• Exercise input

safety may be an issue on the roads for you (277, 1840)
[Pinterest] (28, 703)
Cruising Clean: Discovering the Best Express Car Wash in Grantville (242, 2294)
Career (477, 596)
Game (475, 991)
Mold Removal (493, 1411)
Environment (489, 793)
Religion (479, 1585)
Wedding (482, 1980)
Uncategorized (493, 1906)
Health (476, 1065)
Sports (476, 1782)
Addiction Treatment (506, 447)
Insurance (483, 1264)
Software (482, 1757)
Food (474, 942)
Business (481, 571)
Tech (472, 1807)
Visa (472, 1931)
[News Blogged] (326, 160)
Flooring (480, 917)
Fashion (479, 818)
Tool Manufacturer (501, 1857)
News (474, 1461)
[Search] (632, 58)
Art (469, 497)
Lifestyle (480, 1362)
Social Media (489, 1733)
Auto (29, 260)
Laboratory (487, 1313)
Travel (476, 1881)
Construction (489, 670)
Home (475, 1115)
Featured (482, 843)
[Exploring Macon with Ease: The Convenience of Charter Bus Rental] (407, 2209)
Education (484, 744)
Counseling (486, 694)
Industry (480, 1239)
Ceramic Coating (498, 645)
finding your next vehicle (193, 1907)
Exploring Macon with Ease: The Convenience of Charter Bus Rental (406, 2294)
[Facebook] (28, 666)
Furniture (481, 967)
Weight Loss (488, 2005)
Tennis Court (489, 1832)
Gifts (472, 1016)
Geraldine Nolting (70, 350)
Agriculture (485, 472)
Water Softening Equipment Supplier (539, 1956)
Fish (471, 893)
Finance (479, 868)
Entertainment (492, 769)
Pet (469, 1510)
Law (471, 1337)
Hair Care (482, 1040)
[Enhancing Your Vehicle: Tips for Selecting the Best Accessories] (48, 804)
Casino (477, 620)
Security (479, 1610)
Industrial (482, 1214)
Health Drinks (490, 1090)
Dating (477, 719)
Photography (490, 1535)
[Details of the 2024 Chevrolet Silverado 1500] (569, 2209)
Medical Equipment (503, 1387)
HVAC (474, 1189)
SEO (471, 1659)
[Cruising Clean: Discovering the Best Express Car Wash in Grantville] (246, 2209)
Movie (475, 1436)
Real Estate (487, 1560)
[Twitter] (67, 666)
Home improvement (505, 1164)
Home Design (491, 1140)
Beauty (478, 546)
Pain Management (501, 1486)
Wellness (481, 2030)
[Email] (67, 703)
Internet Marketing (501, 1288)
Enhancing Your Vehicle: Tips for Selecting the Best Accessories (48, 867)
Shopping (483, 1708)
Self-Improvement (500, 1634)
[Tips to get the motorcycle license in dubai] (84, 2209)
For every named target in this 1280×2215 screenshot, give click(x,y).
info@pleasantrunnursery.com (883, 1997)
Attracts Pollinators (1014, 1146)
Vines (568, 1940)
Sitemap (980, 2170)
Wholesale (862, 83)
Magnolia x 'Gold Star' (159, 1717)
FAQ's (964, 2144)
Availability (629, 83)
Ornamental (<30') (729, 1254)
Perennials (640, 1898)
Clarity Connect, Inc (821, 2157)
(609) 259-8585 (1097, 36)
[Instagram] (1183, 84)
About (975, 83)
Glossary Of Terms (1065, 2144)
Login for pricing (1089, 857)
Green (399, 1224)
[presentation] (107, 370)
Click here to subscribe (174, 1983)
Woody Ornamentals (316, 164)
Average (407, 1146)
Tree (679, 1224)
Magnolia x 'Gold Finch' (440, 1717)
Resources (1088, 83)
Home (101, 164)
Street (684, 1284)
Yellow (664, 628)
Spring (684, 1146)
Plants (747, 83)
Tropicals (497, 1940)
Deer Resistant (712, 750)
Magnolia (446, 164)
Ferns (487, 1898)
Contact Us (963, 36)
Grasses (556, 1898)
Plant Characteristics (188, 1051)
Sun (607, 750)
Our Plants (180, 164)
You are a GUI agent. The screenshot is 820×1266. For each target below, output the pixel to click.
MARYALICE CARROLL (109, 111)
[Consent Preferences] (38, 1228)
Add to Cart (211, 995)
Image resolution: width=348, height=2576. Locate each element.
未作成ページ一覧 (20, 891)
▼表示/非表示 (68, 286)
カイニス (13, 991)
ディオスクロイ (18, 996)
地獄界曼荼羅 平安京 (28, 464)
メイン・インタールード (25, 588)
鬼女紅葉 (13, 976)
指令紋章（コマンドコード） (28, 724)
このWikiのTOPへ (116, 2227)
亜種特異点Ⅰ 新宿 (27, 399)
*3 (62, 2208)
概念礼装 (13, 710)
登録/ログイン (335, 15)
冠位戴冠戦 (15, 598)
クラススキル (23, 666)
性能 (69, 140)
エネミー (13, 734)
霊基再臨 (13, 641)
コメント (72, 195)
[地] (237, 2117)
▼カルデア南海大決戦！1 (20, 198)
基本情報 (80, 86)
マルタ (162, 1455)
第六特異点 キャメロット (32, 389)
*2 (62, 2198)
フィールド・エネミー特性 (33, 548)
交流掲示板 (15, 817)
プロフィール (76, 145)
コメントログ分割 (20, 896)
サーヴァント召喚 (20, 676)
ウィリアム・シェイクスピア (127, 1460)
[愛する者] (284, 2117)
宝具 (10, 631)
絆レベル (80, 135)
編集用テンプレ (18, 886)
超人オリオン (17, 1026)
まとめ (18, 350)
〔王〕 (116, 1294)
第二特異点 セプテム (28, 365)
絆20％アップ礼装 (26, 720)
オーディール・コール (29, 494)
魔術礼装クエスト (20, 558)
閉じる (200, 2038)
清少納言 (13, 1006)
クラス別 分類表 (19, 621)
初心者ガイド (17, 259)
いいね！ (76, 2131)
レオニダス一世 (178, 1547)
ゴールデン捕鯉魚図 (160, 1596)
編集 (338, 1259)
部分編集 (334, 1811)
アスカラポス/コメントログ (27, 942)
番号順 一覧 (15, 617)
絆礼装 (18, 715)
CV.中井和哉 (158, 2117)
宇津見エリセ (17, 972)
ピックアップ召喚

• Problem description
Take the lines from the first line of the listing up to and including the line with "[Search] (632, 58)" and give them again exactly.

• Answer
safety may be an issue on the roads for you (277, 1840)
[Pinterest] (28, 703)
Cruising Clean: Discovering the Best Express Car Wash in Grantville (242, 2294)
Career (477, 596)
Game (475, 991)
Mold Removal (493, 1411)
Environment (489, 793)
Religion (479, 1585)
Wedding (482, 1980)
Uncategorized (493, 1906)
Health (476, 1065)
Sports (476, 1782)
Addiction Treatment (506, 447)
Insurance (483, 1264)
Software (482, 1757)
Food (474, 942)
Business (481, 571)
Tech (472, 1807)
Visa (472, 1931)
[News Blogged] (326, 160)
Flooring (480, 917)
Fashion (479, 818)
Tool Manufacturer (501, 1857)
News (474, 1461)
[Search] (632, 58)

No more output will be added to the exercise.